As I look back at that period, I still focus on the impact the pandemics produced on retailers by showcasing the importance of their online presence, smart price optimization and technology adoption. So now, the second wave we’re witnessing is a completely different story. We’ve learned to set priorities and focus on what truly matters, rethink our approaches to financial planning, and now deliver quality solutions on a steadily increasing demand from clients around the world.
Did you have to make difficult choices, and what are the lessons learned?
Aleksandr Galkin: One of the most difficult choices I faced when starting a business is to be courageous enough to say “no” to working for someone else and earning a high salary. You need to be ready to put your time and money, basically everything, at stake to turn your idea into something real. In a way, it is like gambling.
The first and probably the most important lesson is that any company is primarily about people. It should go like this: “people,” “process,” and “product.” That’s why knowing how to choose people is a key skill for any founder and CEO. People build products. People, not products, drive your success.
The second takeaway is that you need to test your hypotheses before you act. It can be anything from a new product feature to a new approach to sales, to entering a new market. Test first, get some data, and then you are free to make it happen. We’ve done many things by taking a leap of faith, and it wasn’t a good idea. Luckily, we don’t anymore.
The third lesson is that you should hire people and build operations according to the current growth stage of your company. In our case, after borrowing many practices from other companies that were bigger than us, we ended up overprocessing.
But I’d like to emphasize that you shouldn’t negate the value of such innovations per se. Your business may be premature to use them now, but tomorrow it’ll need them.
What specific tools, software and management skills are helping you navigate the crisis?
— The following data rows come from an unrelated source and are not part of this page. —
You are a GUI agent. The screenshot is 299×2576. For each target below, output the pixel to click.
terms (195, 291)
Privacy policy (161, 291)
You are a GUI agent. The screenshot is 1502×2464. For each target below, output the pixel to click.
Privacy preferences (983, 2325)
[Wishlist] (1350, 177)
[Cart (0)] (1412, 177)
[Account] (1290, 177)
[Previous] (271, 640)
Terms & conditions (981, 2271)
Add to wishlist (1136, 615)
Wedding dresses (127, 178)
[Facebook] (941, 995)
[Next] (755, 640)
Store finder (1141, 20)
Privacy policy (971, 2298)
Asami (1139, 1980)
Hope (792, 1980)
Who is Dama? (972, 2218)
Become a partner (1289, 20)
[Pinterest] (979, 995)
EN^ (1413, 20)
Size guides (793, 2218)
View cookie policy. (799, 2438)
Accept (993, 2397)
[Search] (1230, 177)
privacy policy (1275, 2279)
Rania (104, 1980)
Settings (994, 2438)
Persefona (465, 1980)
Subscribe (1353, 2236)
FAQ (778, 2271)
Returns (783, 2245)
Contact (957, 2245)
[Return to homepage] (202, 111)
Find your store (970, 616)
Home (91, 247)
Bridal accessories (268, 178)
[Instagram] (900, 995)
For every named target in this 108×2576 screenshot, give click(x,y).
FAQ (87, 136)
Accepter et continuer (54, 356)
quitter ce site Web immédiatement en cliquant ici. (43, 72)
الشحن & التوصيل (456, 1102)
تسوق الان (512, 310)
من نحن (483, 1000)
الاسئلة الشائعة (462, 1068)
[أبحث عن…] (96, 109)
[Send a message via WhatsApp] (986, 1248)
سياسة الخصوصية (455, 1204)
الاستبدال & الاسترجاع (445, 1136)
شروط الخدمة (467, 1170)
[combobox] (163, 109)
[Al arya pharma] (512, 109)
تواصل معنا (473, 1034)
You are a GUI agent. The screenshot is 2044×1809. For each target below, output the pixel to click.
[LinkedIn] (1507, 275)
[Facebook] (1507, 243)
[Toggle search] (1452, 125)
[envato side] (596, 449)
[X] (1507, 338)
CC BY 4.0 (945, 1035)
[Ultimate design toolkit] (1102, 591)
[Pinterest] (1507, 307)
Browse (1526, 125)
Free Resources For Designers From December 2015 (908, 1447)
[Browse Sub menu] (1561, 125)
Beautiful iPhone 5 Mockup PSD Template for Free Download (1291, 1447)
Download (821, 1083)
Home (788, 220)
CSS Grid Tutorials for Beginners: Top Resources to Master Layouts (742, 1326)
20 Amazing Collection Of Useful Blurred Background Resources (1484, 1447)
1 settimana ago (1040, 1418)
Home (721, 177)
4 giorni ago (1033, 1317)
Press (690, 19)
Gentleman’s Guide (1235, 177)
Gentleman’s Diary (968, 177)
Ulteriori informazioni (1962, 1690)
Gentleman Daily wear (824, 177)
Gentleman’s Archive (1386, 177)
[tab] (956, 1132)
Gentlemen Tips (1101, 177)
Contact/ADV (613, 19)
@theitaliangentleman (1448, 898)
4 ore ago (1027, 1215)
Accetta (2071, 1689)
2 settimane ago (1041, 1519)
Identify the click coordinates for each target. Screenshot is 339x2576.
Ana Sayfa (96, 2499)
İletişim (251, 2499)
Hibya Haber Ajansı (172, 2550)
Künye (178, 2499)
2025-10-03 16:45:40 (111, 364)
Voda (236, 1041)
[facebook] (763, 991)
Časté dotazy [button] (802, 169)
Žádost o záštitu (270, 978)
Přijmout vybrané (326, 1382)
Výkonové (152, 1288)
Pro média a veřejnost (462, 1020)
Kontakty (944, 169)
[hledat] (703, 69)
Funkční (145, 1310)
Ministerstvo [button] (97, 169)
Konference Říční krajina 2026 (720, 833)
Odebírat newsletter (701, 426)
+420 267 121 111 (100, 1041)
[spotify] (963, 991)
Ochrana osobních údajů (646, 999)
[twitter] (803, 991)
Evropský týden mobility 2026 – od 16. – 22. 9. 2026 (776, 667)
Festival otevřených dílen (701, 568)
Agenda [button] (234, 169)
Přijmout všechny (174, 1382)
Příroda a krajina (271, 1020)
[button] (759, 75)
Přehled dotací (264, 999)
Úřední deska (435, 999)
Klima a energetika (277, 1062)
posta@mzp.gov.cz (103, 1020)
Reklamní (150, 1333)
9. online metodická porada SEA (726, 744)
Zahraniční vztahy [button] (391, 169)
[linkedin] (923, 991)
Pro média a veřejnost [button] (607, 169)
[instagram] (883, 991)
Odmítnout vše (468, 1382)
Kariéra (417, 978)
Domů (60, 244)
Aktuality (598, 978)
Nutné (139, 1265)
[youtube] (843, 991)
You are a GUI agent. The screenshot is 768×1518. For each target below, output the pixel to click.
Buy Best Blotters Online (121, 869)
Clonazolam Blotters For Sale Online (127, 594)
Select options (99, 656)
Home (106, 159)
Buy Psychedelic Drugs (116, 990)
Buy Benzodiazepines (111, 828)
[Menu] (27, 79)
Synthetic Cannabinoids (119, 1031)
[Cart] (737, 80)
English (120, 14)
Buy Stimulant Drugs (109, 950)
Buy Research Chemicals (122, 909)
Aleksandr Galkin: Just like most of the teams that had no choice but to adjust to the new work realities, we are actively exploiting video conferencing, task management, and collaboration software, yet that is not what I find the most helpful on this journey. Our agility and proactiveness are our greatest and most valuable assets.
Back to February 2020, we knew the crisis was there to stay. The executive team rethought Competera’s strategy for the whole year ahead and approached our work principles and flows from another angle. We went completely online after terminating a contract for our physical office, which was also a painful decision to make. We acknowledged we could close high-value deals online and retain high service levels.
So after taking all the steps and reactive management, I now believe that it’s a flexible, well-organized team that takes a business through crisis and hardships.
Who are your competitors? And how do you plan to stay in the game?
Aleksandr Galkin: I believe that any product should be built based on its creator’s vision regardless of what potential competitors are offering. Looking around comes after your idea is fully formed. At Competera, we’ve never built our product roadmap based on what our competitors have or don’t have.
As we are reinventing retail pricing, the whole idea behind it is to do it the way no one has ever done before. If you like, we can say that our competitors are the past and we are the future. They can’t copy us because our uniqueness is not feature-driven. We are just something completely different.
Your final thoughts?
Aleksandr Galkin: Never stop learning, always make your own decisions and be close to real-life — sometimes, an MBA is not enough. Even if it’s your second or third business, being open to theoretical and practical knowledge and learning at first-hand is essential.